# [EXERCISE TASKS]
1 > From the article on the 1939 San Diego Marines football team, set down the passage starting at "- Conference: Independent" and ending at "accepted the challenge.".
2 > In the article on the 1939 San Diego Marines football team, what was the combined score of the Devil Dogs against all their opponents that season?
3 > According to the article on the 1939 San Diego Marines football team, why did the Devil Dogs not play a post-season match against the Army and Navy service academy teams? Answer in one to three sentences.

# [QUOTED PASSAGE]
---
- Conference: Independent
- Record: 11–0
- Head coach: Elmer Hall (1st season);

= 1939 San Diego Marines Devil Dogs football team =

American college football season

The 1939 San Diego Marine Devil Dogs football team represented the United States Marines Corps Recruit Depot in San Diego as an independent during the 1939 college football season. Playing against college football teams from California, Oregon, and Arizona, the Devil Dogs compiled a perfect 11–0 record, shut out five of eleven opponents, and outscored all opponents by a total of 241 to 51. Major Elmer Hall, who had previously played college football for Oregon, was the team's coach. The Marines challenged the Army and Navy service academy teams to a post-season match, but neither academy accepted the challenge.

The San Diego Marines were ranked at No. 96 (out of 609 teams) in the final Litkenhous Ratings for 1939.
---
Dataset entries
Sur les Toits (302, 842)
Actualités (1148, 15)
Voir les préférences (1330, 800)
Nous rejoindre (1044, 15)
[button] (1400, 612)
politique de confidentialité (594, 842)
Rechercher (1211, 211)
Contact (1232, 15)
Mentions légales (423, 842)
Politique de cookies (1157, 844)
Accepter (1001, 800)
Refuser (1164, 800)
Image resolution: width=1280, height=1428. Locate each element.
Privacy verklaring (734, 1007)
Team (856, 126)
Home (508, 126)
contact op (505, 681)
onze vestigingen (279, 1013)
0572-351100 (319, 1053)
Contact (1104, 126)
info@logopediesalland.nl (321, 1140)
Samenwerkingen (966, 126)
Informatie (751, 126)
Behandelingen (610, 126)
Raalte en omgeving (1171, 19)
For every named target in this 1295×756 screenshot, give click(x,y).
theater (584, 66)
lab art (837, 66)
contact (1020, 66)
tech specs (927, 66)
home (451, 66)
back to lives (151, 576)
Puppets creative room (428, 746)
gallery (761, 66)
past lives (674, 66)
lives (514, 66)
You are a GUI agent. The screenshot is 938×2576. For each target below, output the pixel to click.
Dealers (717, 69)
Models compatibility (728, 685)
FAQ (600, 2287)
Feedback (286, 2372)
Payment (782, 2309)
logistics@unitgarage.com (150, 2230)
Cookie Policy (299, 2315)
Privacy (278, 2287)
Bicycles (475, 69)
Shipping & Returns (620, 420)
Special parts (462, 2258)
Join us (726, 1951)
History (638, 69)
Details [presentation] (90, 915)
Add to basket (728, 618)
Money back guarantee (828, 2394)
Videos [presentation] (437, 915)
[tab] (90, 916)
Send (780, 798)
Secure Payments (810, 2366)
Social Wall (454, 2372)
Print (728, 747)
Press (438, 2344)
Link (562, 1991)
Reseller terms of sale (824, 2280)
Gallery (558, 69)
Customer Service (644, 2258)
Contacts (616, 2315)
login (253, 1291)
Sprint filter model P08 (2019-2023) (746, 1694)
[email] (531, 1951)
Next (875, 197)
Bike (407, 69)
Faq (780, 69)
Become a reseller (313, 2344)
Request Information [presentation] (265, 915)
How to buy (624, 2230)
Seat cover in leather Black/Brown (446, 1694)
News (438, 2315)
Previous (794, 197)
---
# [ANSWERS TO THE EXERCISE]
1 >
- Conference: Independent
- Record: 11–0
- Head coach: Elmer Hall (1st season);

= 1939 San Diego Marines Devil Dogs football team =

American college football season

The 1939 San Diego Marine Devil Dogs football team represented the United States Marines Corps Recruit Depot in San Diego as an independent during the 1939 college football season. Playing against college football teams from California, Oregon, and Arizona, the Devil Dogs compiled a perfect 11–0 record, shut out five of eleven opponents, and outscored all opponents by a total of 241 to 51. Major Elmer Hall, who had previously played college football for Oregon, was the team's coach. The Marines challenged the Army and Navy service academy teams to a post-season match, but neither academy accepted the challenge.

2 > 241 to 51.

3 > The Marines challenged the Army and Navy service academy teams to a post-season match, but neither academy accepted the challenge.